Objectives of Renewable Energy
Except for the folks building data centers in the far Pacific Northwest, I don’t hear much ROI or payback conversation from folks tying their data centers to renewable energy. Rather, I hear strategic objectives such as:
- Stabilize resources – long-term power purchase agreements or on-site production minimize susceptibility to external events.
- Meet greenhouse emissions or carbon neutrality goals – Hopefully these examples of good citizenship will generate some copy-cat behavior in the industry. Some of these companies expect some residual marketing positive image benefits, but their front-end investments should lower the obstacles to entry for folks entering later and hopefully make it easier for more of us to do the right thing.
- Achieve better energy price stability – while most costs remain higher than carbon-emission dependent energy (except, of course, some hydro and geothermal), more stable cost structures are more manageable than the regular wide swings in the traditional energy sector.
- Achieve greater independence – umbrella for more stable resources and prices.
Should You Invest?
On the surface, it would seem that unless you can locate your data center geographically near access to inexpensive hydroelectric or geothermal power, the business case does not seem terribly attractive for renewable energy for powering the data center. However, as citizens of the planet, it may be critically necessary. All too often, the “right thing” does not get done while we’re all waiting for someone else to take the first step and ease the way for the rest of us. In this case, some pioneers have already taken those first steps and for that, we owe them a vote of gratitude for lowering the economic and technical barriers to entry.
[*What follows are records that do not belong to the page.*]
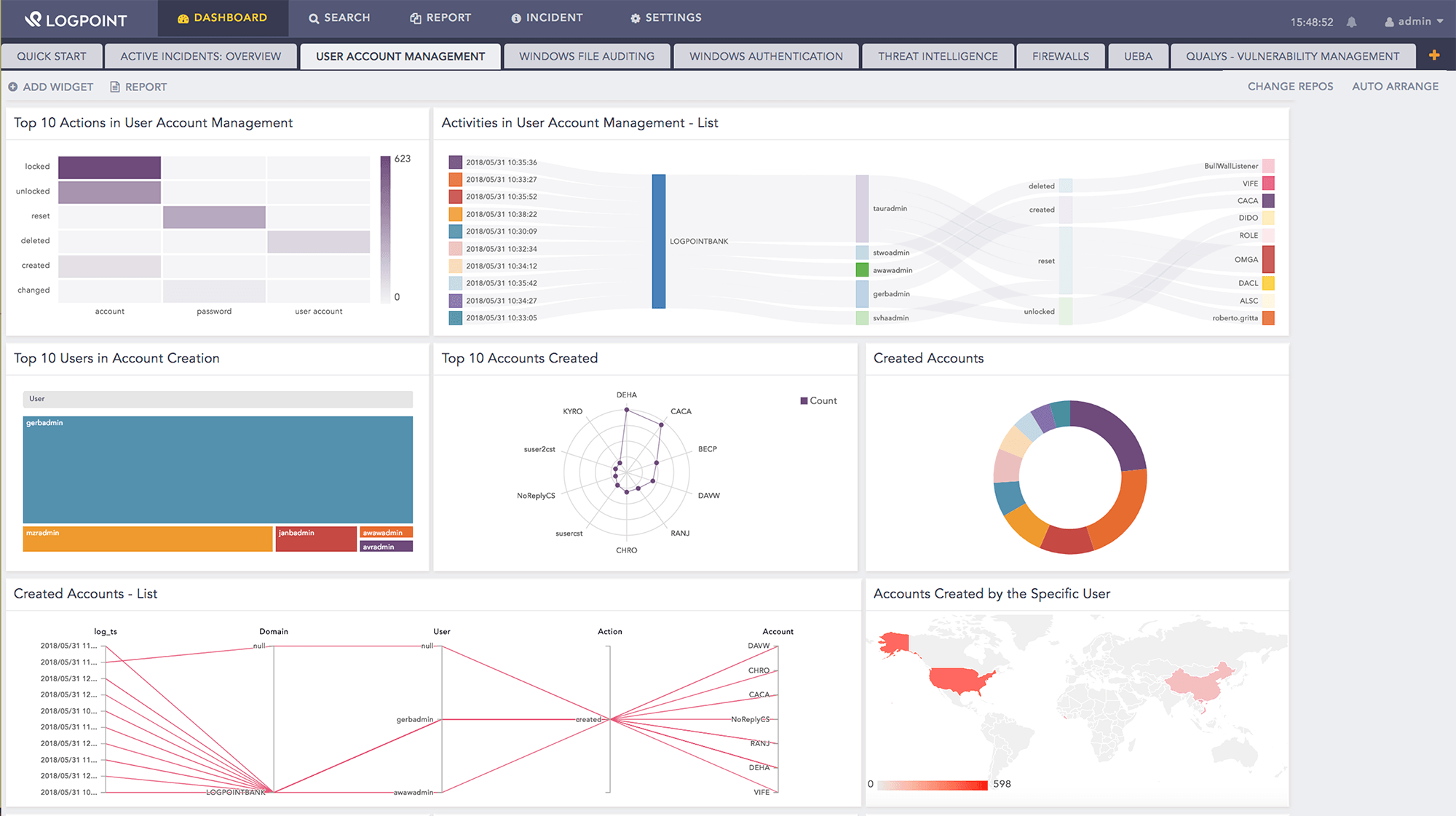The height and width of the screenshot is (816, 1456).
Task: Click the magnifier icon on the Search menu
Action: [x=312, y=17]
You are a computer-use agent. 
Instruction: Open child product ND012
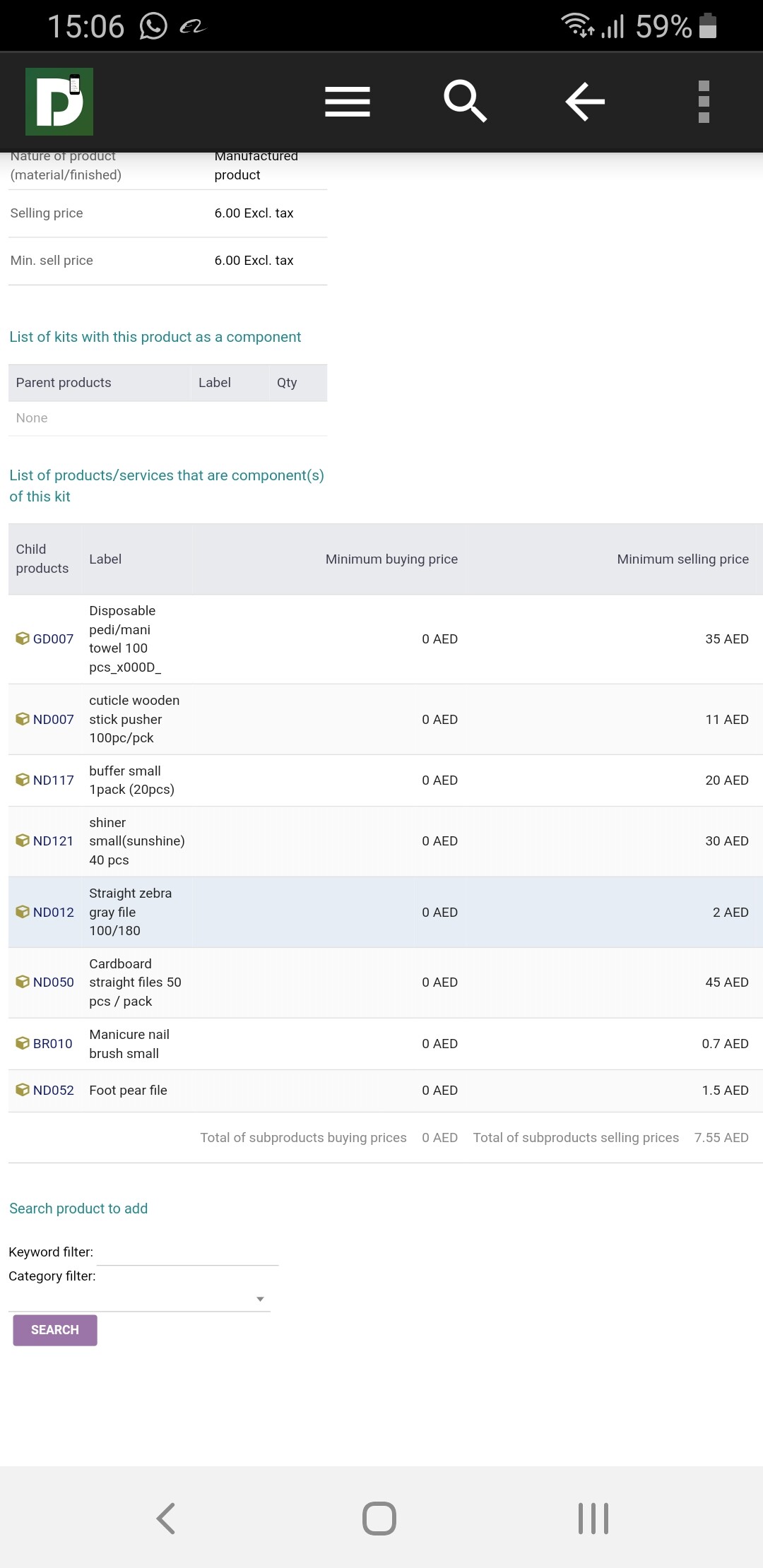click(53, 912)
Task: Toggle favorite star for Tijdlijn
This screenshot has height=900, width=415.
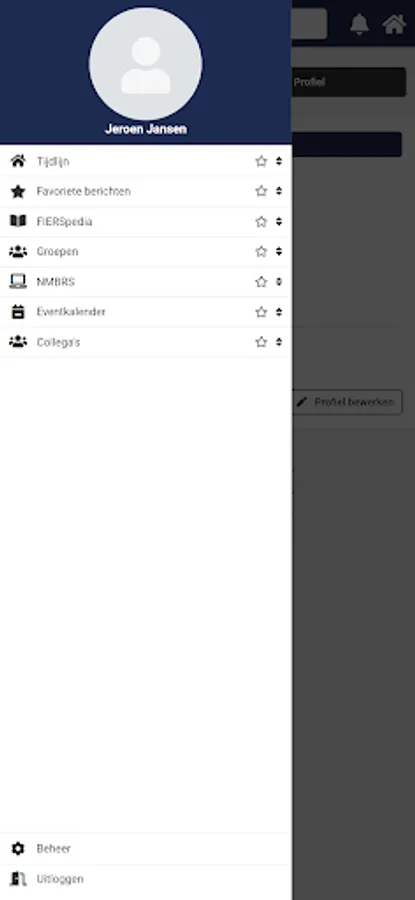Action: [261, 161]
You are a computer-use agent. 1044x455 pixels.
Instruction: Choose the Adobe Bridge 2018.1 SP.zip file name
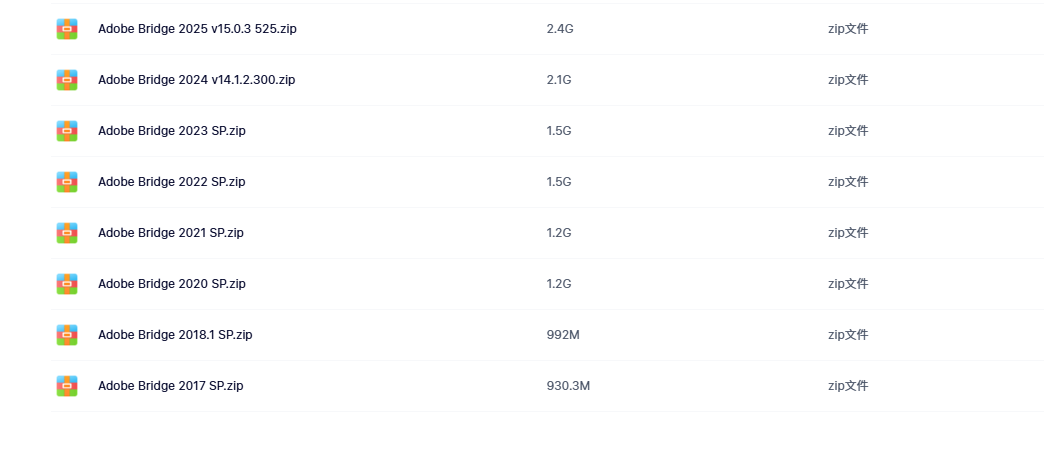(175, 334)
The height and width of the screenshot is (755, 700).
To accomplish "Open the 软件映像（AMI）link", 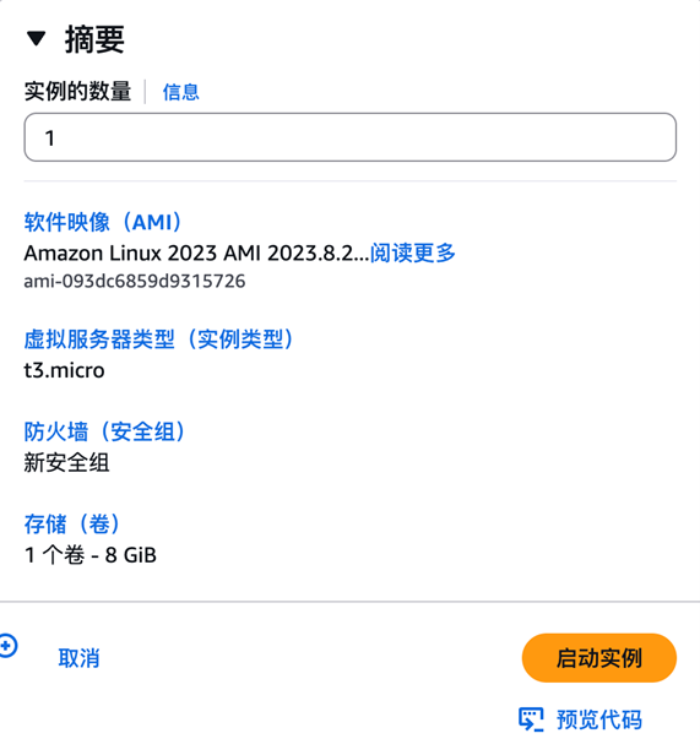I will [104, 222].
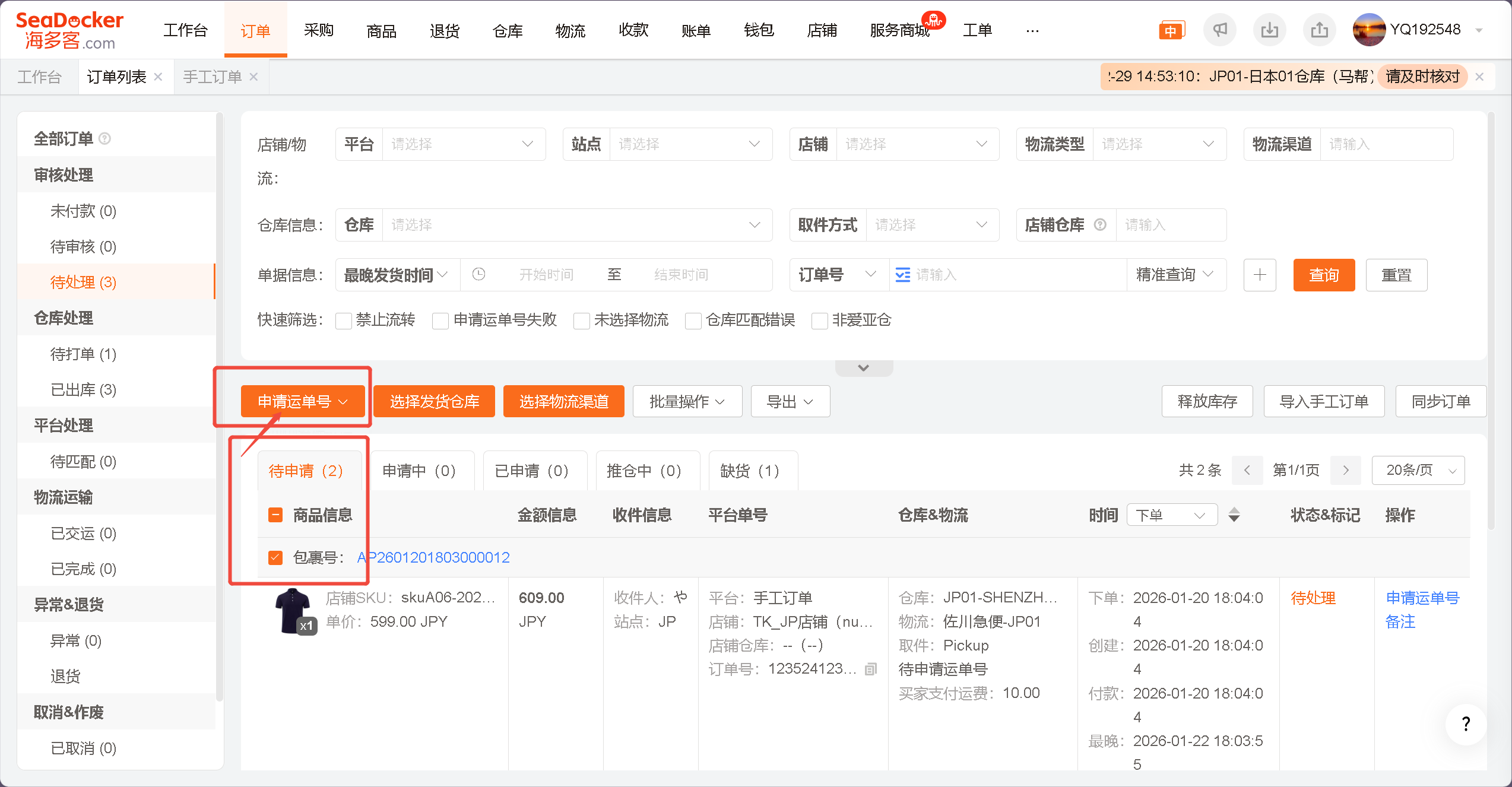Open the 平台 platform dropdown
Image resolution: width=1512 pixels, height=787 pixels.
click(463, 144)
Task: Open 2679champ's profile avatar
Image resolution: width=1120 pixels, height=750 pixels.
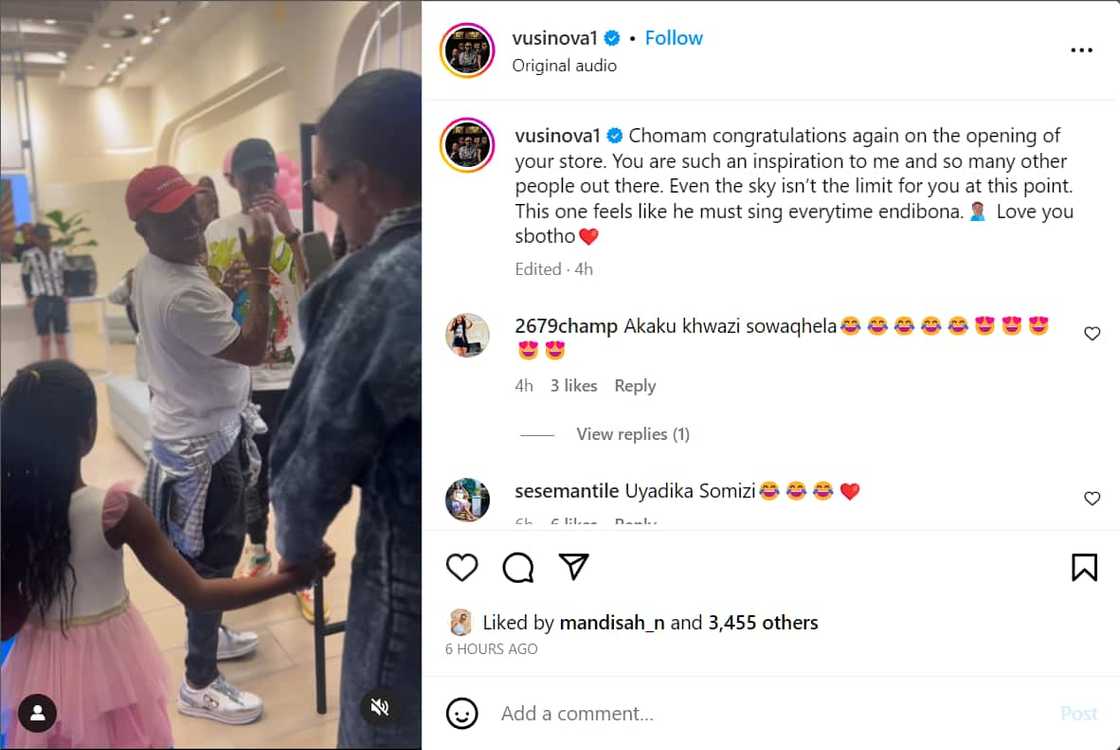Action: coord(468,334)
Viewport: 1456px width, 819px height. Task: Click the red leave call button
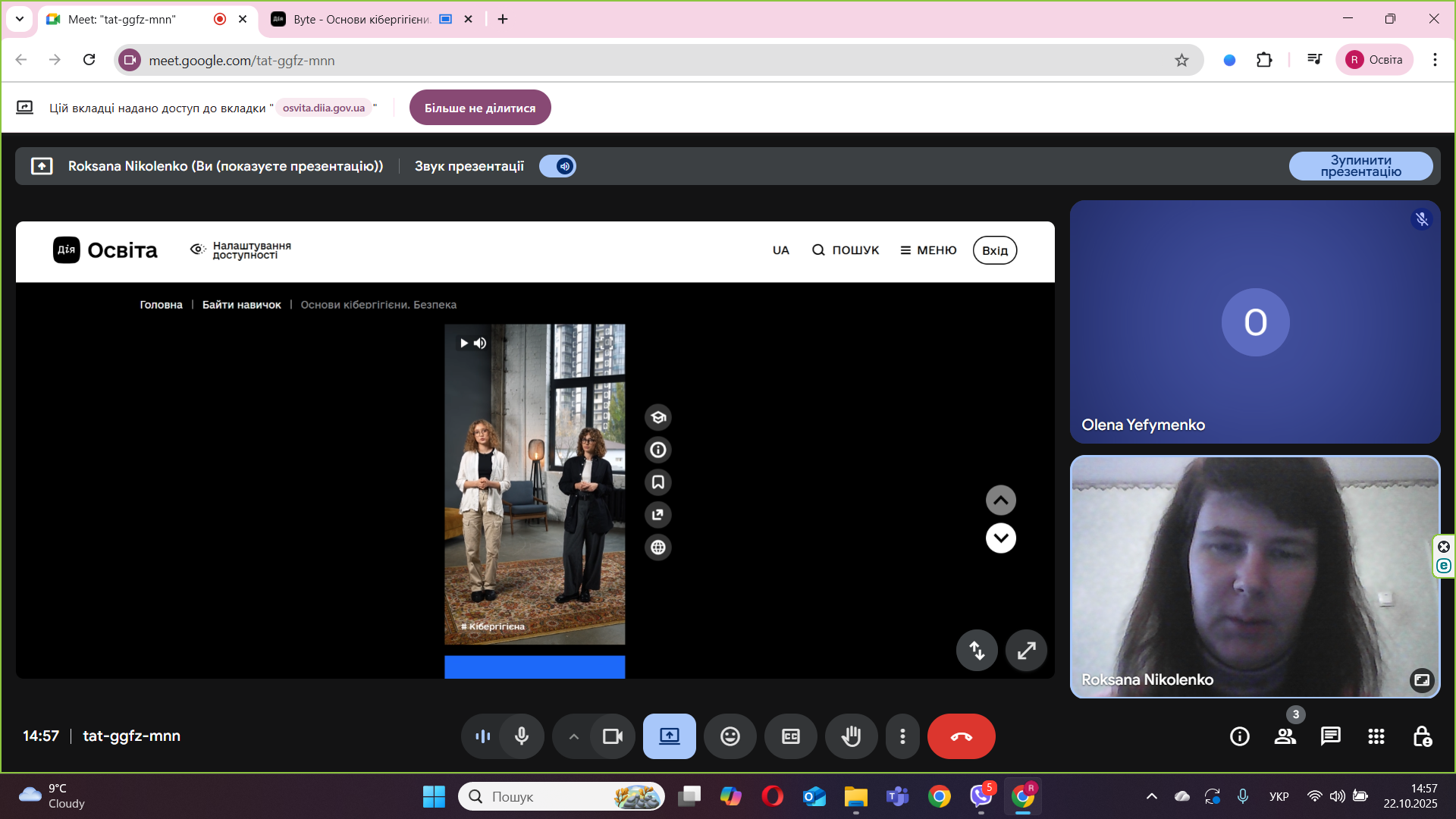(x=961, y=736)
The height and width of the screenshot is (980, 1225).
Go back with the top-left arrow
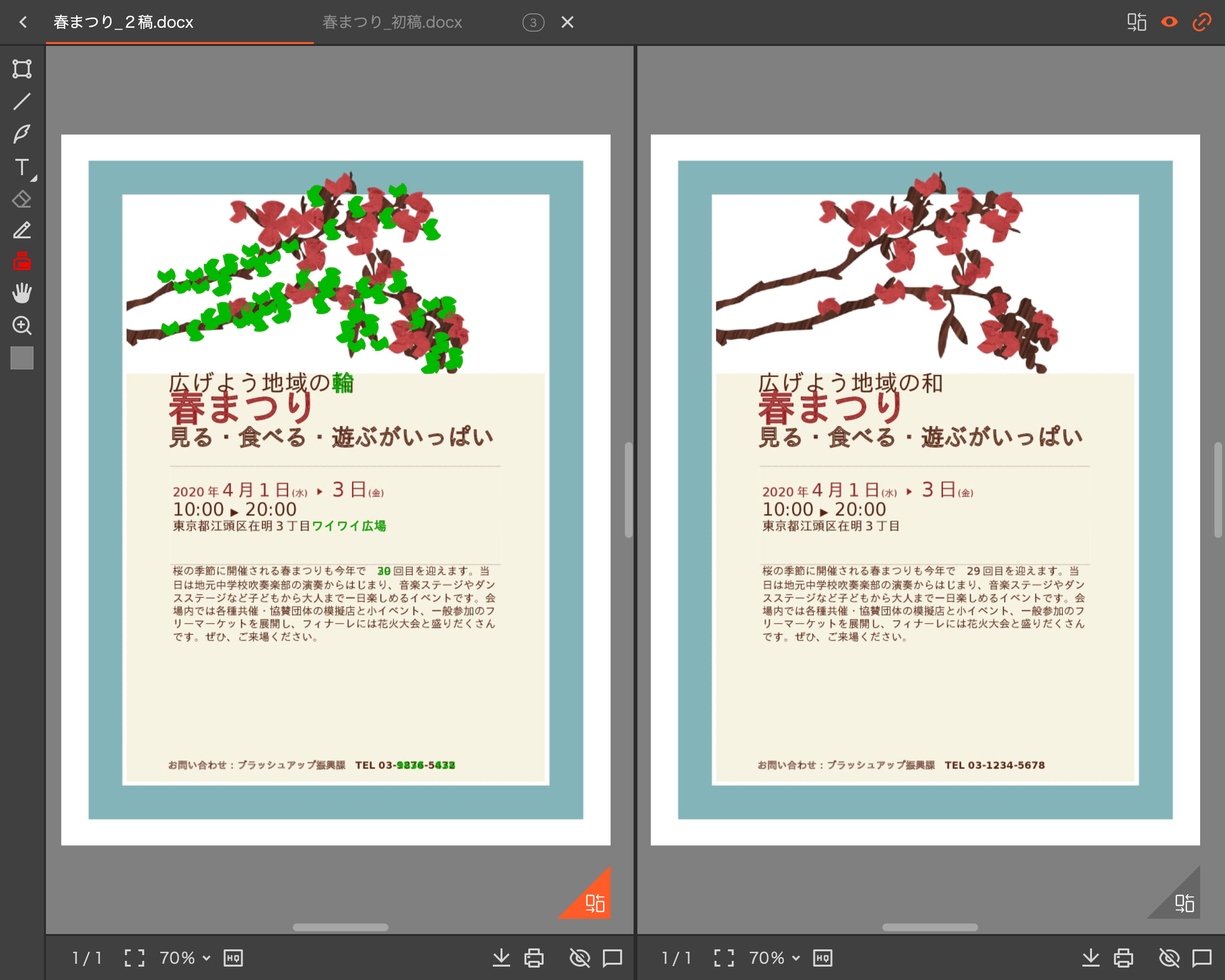pyautogui.click(x=22, y=22)
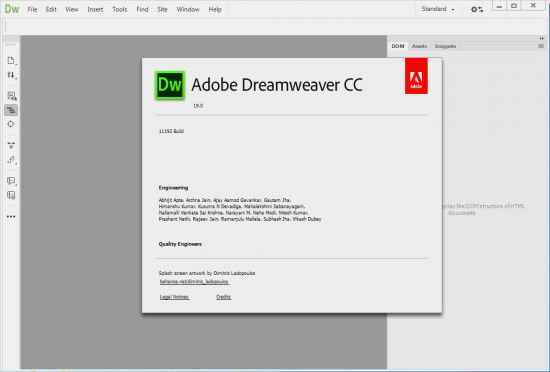Open the Site menu
550x372 pixels.
(162, 10)
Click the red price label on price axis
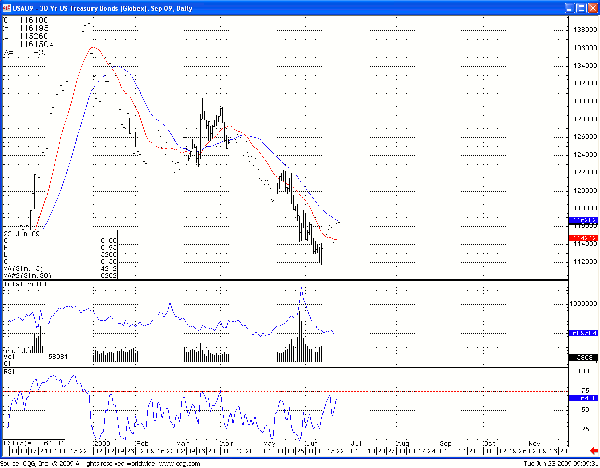Screen dimensions: 600x468 [x=582, y=238]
Finally, given the cost premiums and longer paybacks associated with many renewable energy initiatives for data centers, and given that these initiatives are still in the best interest, ultimately, of all of us, a good starting point down the path of implementing a renewable energy plan is to be sure that everything else has been done to minimize the energy use in the data center. This means that steely-eyed discipline has been applied to culling all out-of-service or superfluous electronics, virtualization has maximized IT equipment utilization, all best practices of airflow management have been applied and fine-tuned, and reliance on mechanical cooling has been eliminated or at least dramatically scaled back. With all these elements under control, the step into renewable energy does not need to be so treacherous.